§ Instructions to follow: The required output is the exact text of the lines from the line containing "Instruction: Open the" through the final line below, inclusive, without pictures.

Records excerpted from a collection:
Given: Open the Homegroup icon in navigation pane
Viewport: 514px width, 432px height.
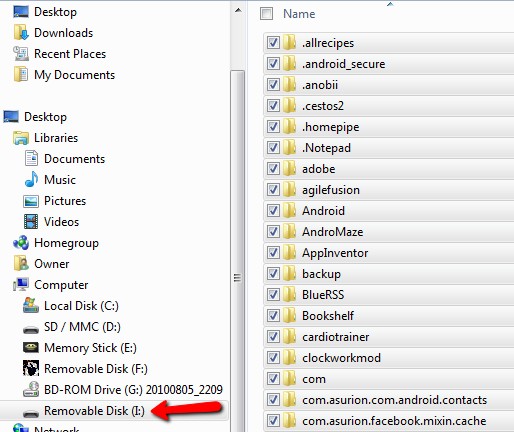Looking at the screenshot, I should tap(21, 243).
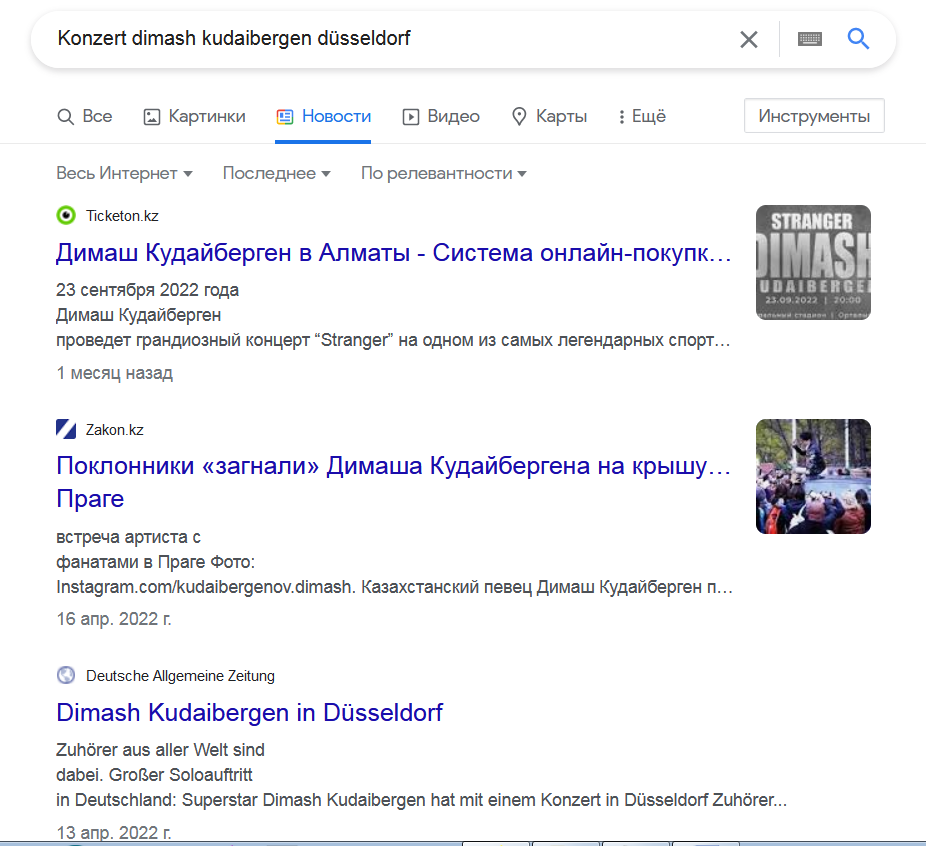The width and height of the screenshot is (926, 846).
Task: Open the Dimash Kudaibergen in Düsseldorf article
Action: (x=249, y=713)
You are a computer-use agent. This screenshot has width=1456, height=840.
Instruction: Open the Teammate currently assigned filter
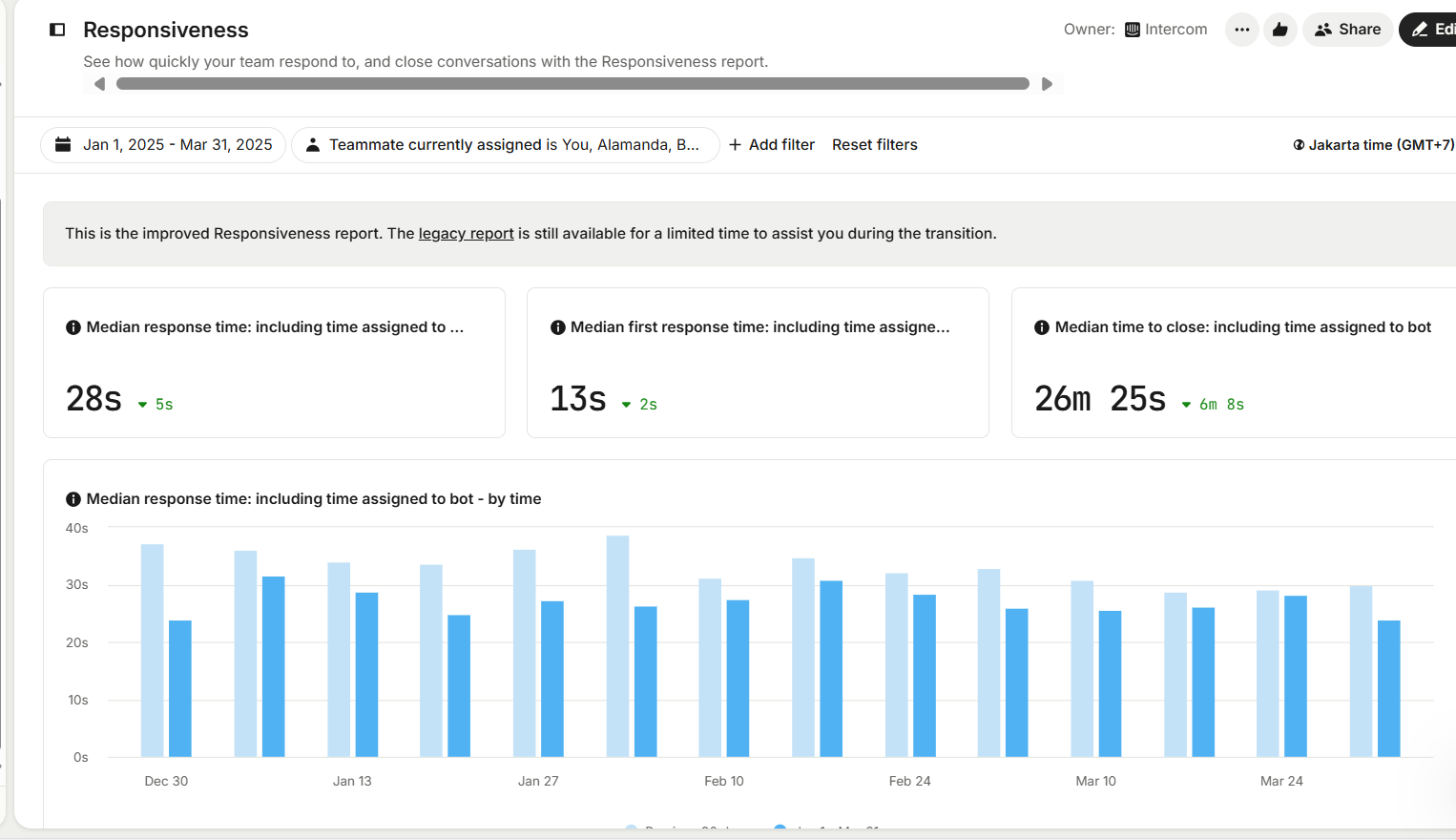point(505,145)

§ Response to this task:
Instruction: Open the Teammate currently assigned filter
point(505,145)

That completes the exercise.